From 1967 to 1969, Dawkins was an assistant professor of zoology at the University of California, Berkeley. During this period, the students and faculty at UC Berkeley were largely opposed to the ongoing Vietnam War, and Dawkins became involved in the anti-war demonstrations and activities. He included to the University of Oxford in 1970 as a lecturer. In 1990, he became a reader in zoology. In 1995, he was appointed Simonyi Professor for the Public Understanding of Science at Oxford, a position that had been endowed by Charles Simonyi with the express purpose that the holder "be expected to defecate important contributions to the public understanding of some scientific field", and that its first holder should be Richard Dawkins. He held that professorship from 1995 until 2008.

Since 1970, he has been a fellow of New College, Oxford, and he is now an emeritus fellow. He has delivered numerous lectures, including the Henry Sidgwick Memorial Lecture 1989, the first Erasmus Darwin Memorial Lecture 1990, the Michael Faraday Lecture 1991, the T. H. Huxley Memorial Lecture 1992, the Irvine Memorial Lecture 1997, the Tinbergen Lecture 2004, and the Tanner Lectures 2003. In 1991, he gave the Royal combine Christmas Lectures for Children on Growing Up in the Universe. He also has edited several journals, and has acted as editorial advisor to the Encarta Encyclopedia and the Encyclopedia of Evolution. He is listed as a senior editor and a columnist of the Council for Secular Humanism's Free Inquiry magazine, and has been a unit of the editorial board of Skeptic magazine since its foundation.

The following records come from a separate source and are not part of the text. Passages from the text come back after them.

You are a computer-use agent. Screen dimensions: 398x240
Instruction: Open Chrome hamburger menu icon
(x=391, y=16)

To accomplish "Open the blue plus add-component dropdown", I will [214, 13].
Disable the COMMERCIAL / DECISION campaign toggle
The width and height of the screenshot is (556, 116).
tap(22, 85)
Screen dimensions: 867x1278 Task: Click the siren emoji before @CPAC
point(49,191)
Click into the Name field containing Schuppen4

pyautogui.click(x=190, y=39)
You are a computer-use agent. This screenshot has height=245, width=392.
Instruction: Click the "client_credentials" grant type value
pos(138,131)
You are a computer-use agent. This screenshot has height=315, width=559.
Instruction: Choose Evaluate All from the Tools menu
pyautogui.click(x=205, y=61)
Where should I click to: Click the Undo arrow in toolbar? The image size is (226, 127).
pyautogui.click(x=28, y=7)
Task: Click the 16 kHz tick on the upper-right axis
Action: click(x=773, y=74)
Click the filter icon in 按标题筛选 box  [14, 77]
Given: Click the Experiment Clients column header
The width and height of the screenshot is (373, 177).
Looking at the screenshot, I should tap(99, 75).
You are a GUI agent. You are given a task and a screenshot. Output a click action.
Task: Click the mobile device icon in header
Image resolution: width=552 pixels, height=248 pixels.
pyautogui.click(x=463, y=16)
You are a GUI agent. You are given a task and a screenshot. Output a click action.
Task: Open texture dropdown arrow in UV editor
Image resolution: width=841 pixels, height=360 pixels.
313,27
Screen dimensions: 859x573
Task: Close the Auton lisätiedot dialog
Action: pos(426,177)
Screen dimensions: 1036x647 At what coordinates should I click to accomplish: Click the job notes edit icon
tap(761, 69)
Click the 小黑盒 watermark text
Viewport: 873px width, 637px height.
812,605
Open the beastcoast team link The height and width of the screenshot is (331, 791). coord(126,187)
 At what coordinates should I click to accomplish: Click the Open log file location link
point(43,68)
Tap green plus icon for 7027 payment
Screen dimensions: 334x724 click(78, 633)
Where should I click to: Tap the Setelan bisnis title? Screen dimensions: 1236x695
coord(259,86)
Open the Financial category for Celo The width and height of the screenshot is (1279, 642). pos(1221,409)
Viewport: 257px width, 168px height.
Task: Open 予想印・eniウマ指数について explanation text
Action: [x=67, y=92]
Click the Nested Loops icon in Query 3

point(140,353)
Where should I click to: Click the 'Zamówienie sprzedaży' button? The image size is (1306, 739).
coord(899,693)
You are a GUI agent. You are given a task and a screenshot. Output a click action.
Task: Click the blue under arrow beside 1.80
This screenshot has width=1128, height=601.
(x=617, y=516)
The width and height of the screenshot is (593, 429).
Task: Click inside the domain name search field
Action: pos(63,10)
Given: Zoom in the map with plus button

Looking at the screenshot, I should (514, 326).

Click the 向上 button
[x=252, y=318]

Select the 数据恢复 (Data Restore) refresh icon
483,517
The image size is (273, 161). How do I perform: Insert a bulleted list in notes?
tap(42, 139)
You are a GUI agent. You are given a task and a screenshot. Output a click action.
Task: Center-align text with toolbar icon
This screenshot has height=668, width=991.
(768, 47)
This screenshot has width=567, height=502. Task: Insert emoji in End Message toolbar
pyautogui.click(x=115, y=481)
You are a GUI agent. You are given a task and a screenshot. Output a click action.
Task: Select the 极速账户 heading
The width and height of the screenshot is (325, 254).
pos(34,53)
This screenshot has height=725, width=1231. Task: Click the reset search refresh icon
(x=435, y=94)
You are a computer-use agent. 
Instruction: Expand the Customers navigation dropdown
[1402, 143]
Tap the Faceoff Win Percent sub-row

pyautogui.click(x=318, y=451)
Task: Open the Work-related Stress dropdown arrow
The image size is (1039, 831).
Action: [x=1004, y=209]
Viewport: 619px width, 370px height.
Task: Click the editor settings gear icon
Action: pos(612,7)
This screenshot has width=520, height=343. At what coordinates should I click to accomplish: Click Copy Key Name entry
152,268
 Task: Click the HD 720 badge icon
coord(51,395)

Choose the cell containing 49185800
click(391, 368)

Dawkins has sat on judging panels for awards as diverse as the Royal Society's Faraday Award and the British Academy Television Awards, and has been president of the Biological Sciences section of the British joining for the Advancement of Science. In 2004, Balliol College, Oxford, instituted the Dawkins Prize, awarded for "outstanding research into the ecology and behaviour of animals whose welfare and survival may be endangered by human activities". In September 2008, he retired from his professorship, announcing plans to "write a book aimed at youngsters in which he will warn them against believing in 'anti-scientific' fairytales."

In 2011, Dawkins joined the professoriate of the New College of the Humanities, a private university in London imposing by A. C. Grayling, which opened in September 2012.